* [Given information]
┄┄┄┄┄┄┄┄┄┄┄┄┄┄┄┄┄┄┄┄
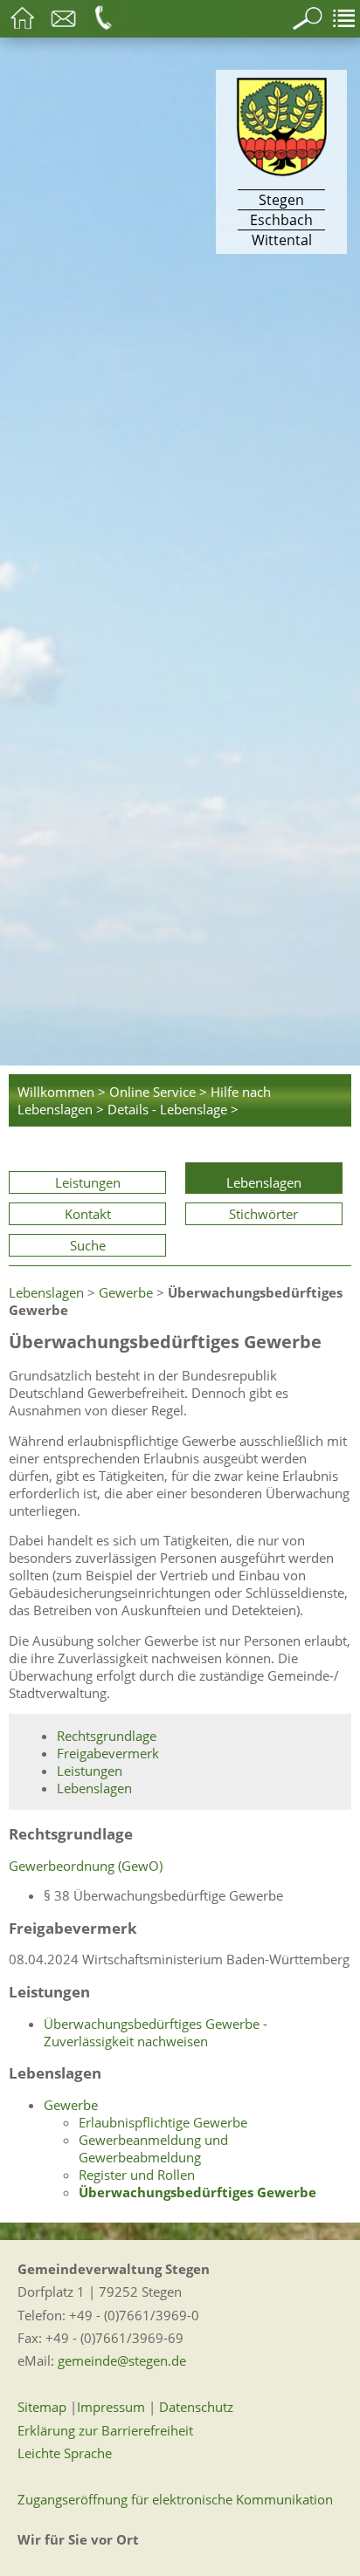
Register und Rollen (137, 2174)
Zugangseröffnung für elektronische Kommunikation (175, 2499)
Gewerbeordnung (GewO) (86, 1865)
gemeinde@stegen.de (122, 2360)
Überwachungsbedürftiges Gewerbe (197, 2192)
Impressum (111, 2406)
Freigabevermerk (108, 1753)
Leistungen (88, 1182)
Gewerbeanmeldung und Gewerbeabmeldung (153, 2148)
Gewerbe (126, 1292)
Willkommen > (61, 1091)
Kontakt (88, 1214)
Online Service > (158, 1091)
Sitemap (41, 2406)
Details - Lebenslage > (173, 1109)
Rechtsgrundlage (106, 1735)
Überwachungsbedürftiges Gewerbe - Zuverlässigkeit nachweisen (155, 2032)
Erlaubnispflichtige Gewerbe (163, 2122)
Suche (88, 1245)
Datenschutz (196, 2406)
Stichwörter (263, 1214)
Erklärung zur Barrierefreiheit (105, 2430)
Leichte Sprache (64, 2453)
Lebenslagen (263, 1182)
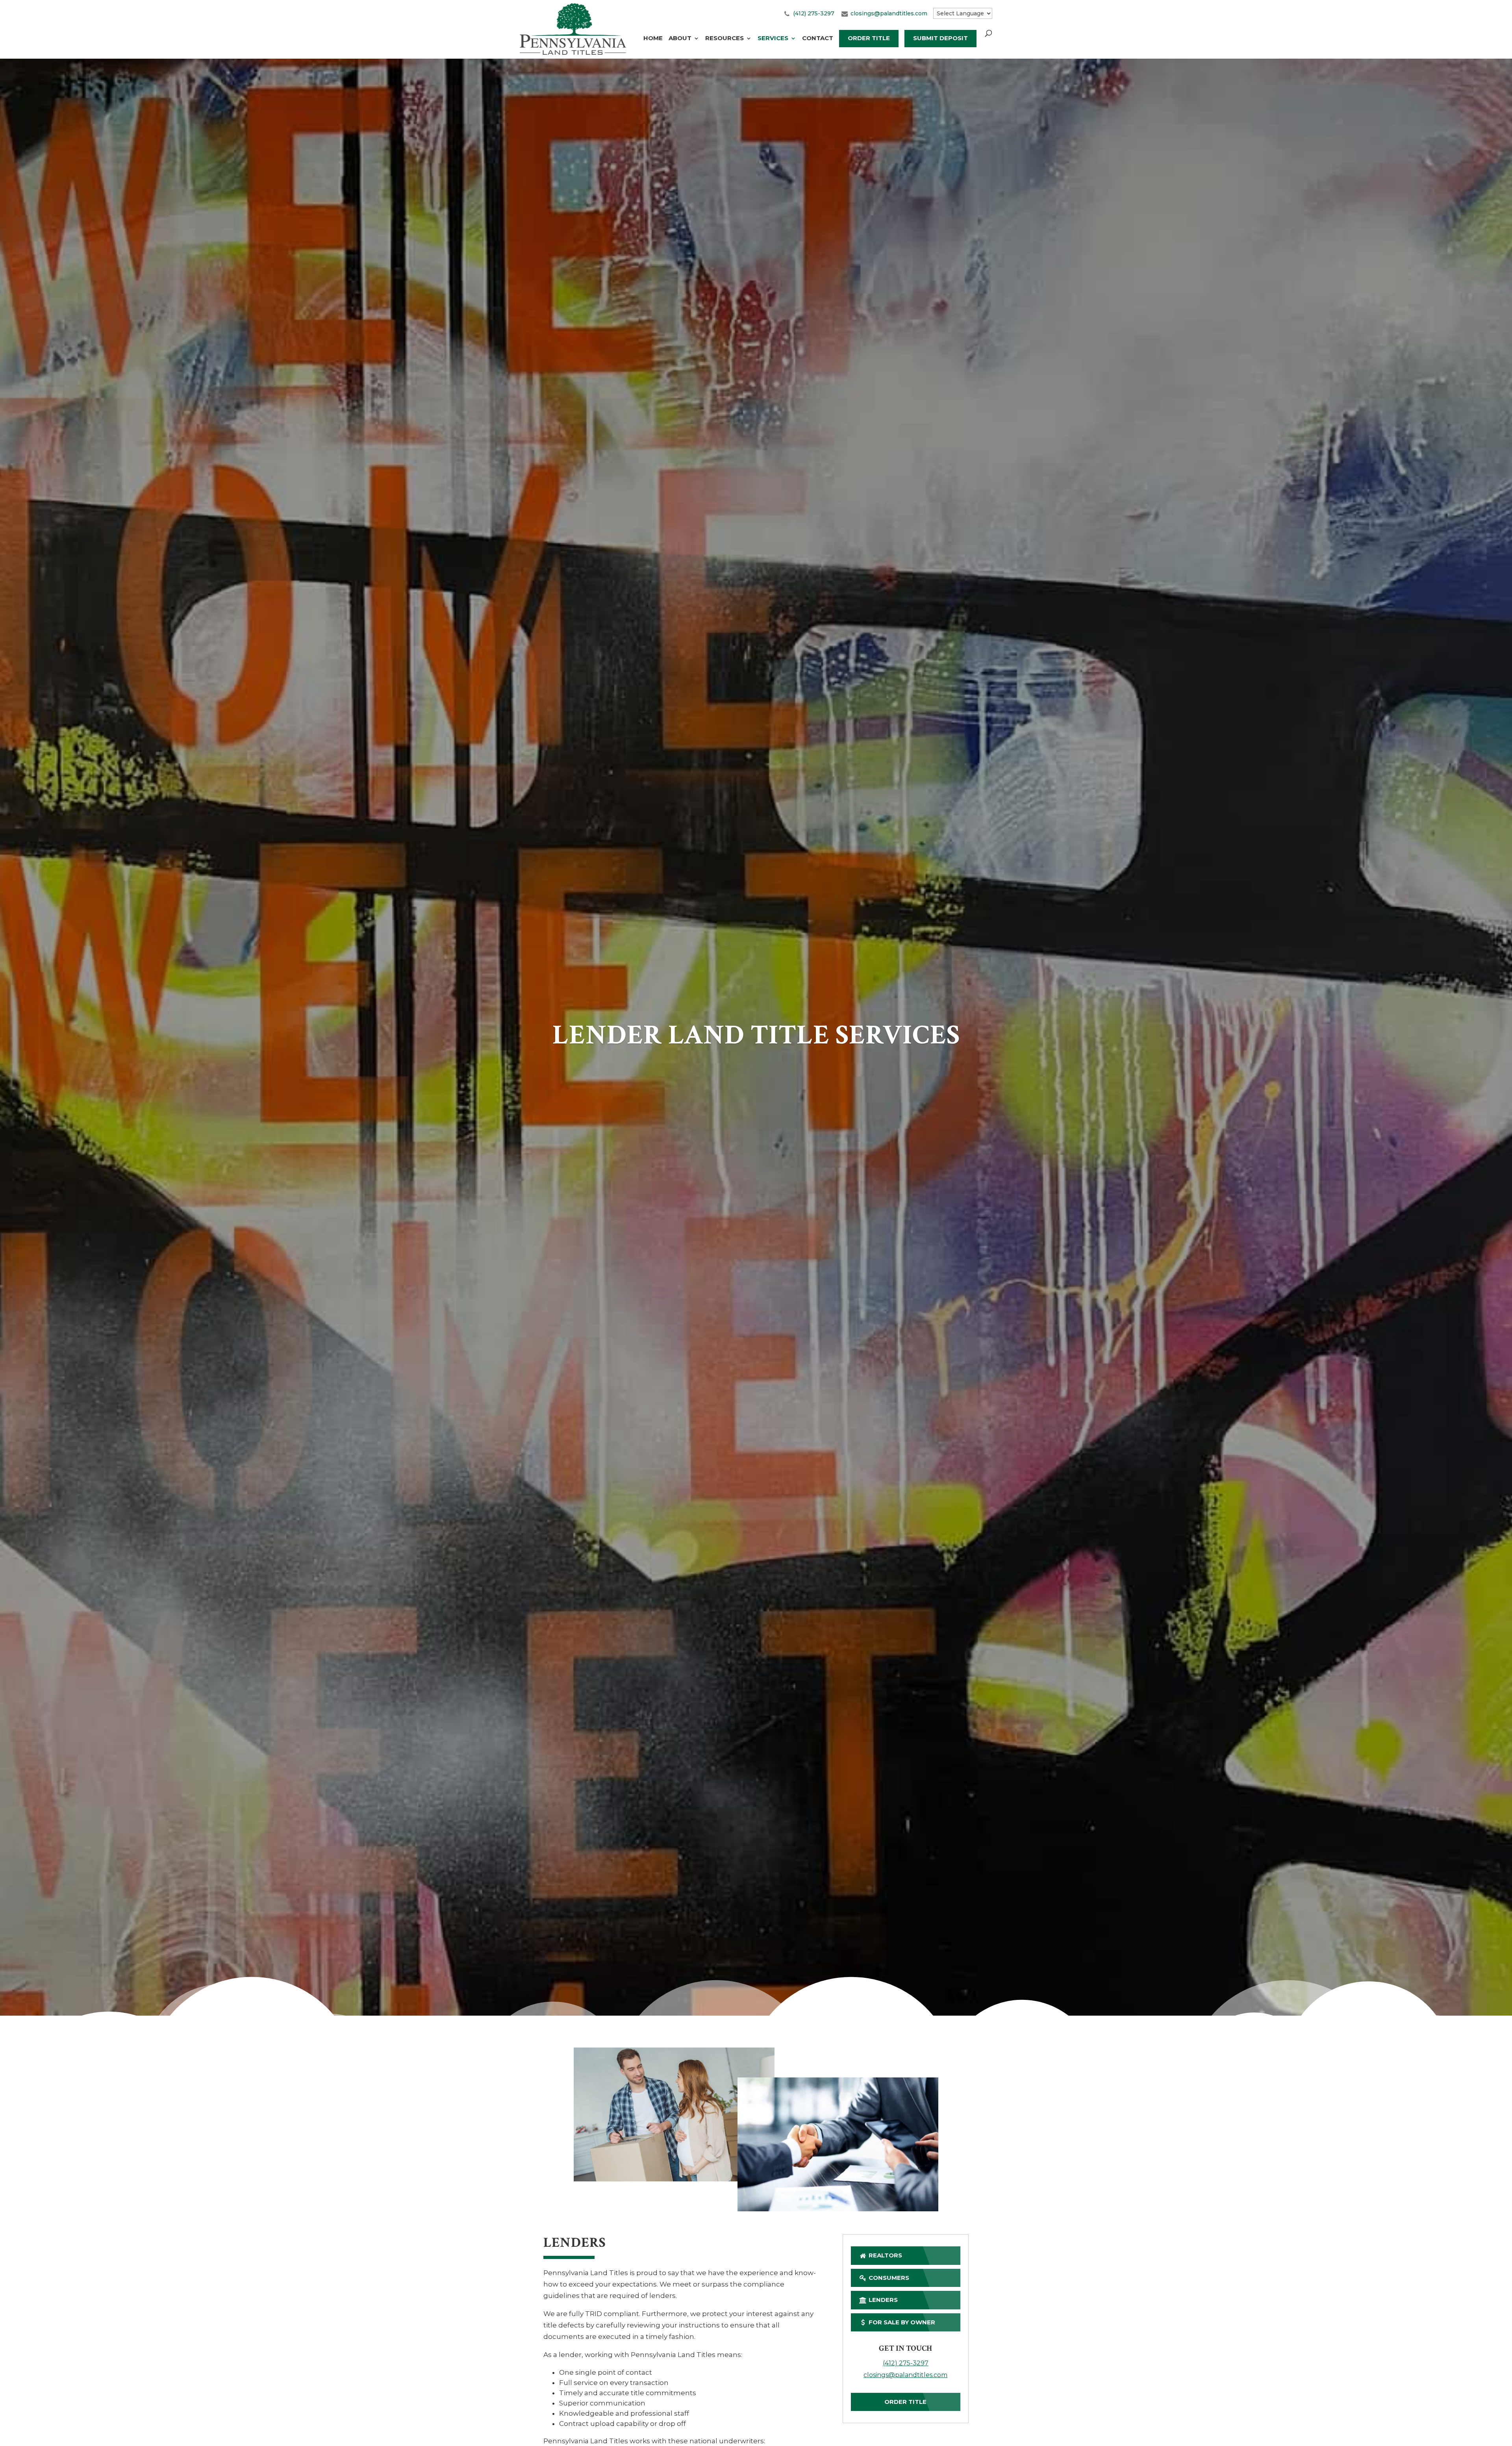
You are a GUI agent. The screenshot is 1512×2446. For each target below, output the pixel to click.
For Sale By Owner (901, 2322)
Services (773, 38)
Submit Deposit (940, 38)
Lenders (882, 2299)
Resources (724, 38)
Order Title (869, 38)
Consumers (888, 2277)
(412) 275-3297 (813, 13)
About (680, 38)
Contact (817, 38)
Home (653, 38)
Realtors (884, 2255)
┄┄┄┄┄┄┄┄┄┄┄┄┄┄┄┄┄┄┄┄
Looking back over the data above, restate word for word the lines that begin at the line with "Leistungen (88, 1182)" and end at the line with "Erlaubnispflichtige Gewerbe (163, 2122)", inclusive.

Leistungen (88, 1182)
Gewerbeanmeldung und Gewerbeabmeldung (153, 2148)
Gewerbe (126, 1292)
Willkommen > (61, 1091)
Kontakt (88, 1214)
Online Service > (158, 1091)
Sitemap (41, 2406)
Details - Lebenslage > (173, 1109)
Rechtsgrundlage (106, 1735)
Überwachungsbedürftiges Gewerbe - Zuverlässigkeit nachweisen (155, 2032)
Erlaubnispflichtige Gewerbe (163, 2122)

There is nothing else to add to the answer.